La cita, en mi caso, no es un adorno ni un apoyo argumental; es una prueba de nobleza; un no recurrir a la autoridad, sino el invocar a la selecta tradición como en una sesión de espiritismo. Cito mucho. Las citas son como el pasaporte o la contraseña del intelectual. Me parece sonso decir «con mis propias palabras» lo que con palabras inigualables e inmejorables dijeron Montaigne o Azorín o Proust, o Pater o Nabokov. Son obtusas, a mi juicio, las perífrasis. En la traducción siempre se pierde calidad, porque uno (inevitablemente) tiene menos valor -infinito menos valor liteario- que el de los Inmortales. Las citas a menudo las atribuyo falsamente, o las reformulo modificando la voz original del autor (no demasiado, desde luego), o las invento: mis libros están llenos de apócrifos. Forman parte de mi JUEGO literario, de mi savia literaria. Pertenecen las citas a la página igual que una preposición, un nombre o un adverbio. Es una «ars combinatoria», una falsificación creadora, un ejercicio irónico y, sobre todo, una forma de inscribir mi voz en la genealogía de los muertos ilustres.

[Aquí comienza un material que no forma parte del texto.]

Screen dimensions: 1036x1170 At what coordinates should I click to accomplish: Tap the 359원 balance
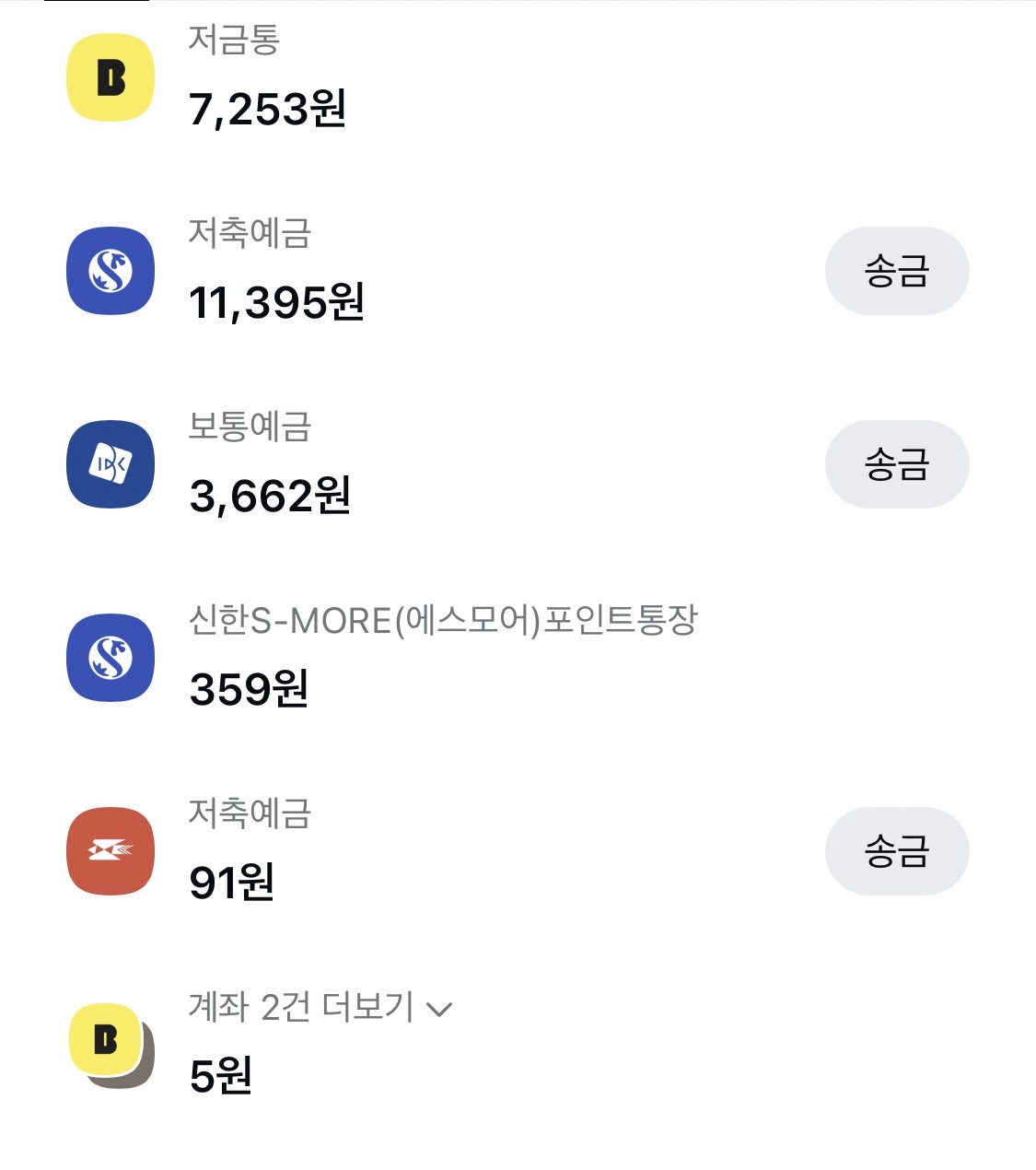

Los ecos crean densidad cultural, convirtiendo el texto en esa rara belleza, ese linaje llamado «aristocracia cultural». Pero, como falso aristócrata, también lleno mis libros de autores con sus citas inventadas, autores ficticios que crean un canon alternativo del que soy simultáneamente maestro y discípulo. Cualquiera de mis ideas está construida a partir de otras ideas, cualquier cojunto de palabras surge de otras palabras. Escribir es acompañar. Y citar no es repetir, sino reanimar.
Lo explicó maravillosamente E. Rausselin en «De la tradición secreta», Taurus, pág. 337: «Los escritores que inventan citas no engañan a nadie: revelan, en cambio, la verdad profunda de cualquier ejercicio en que consiste citar ¿Acaso no es cada cita una invención del que la usa, la retuerce, la corta, la ilumina de otro modo? La atribución falsa no es una mentira: es una proclamación de lealtad a la belleza. Incorporar fragmentos ajenos es como ver ilumiada una vidriera en una catedral. El escritor que cita es un alquimista siempre joven».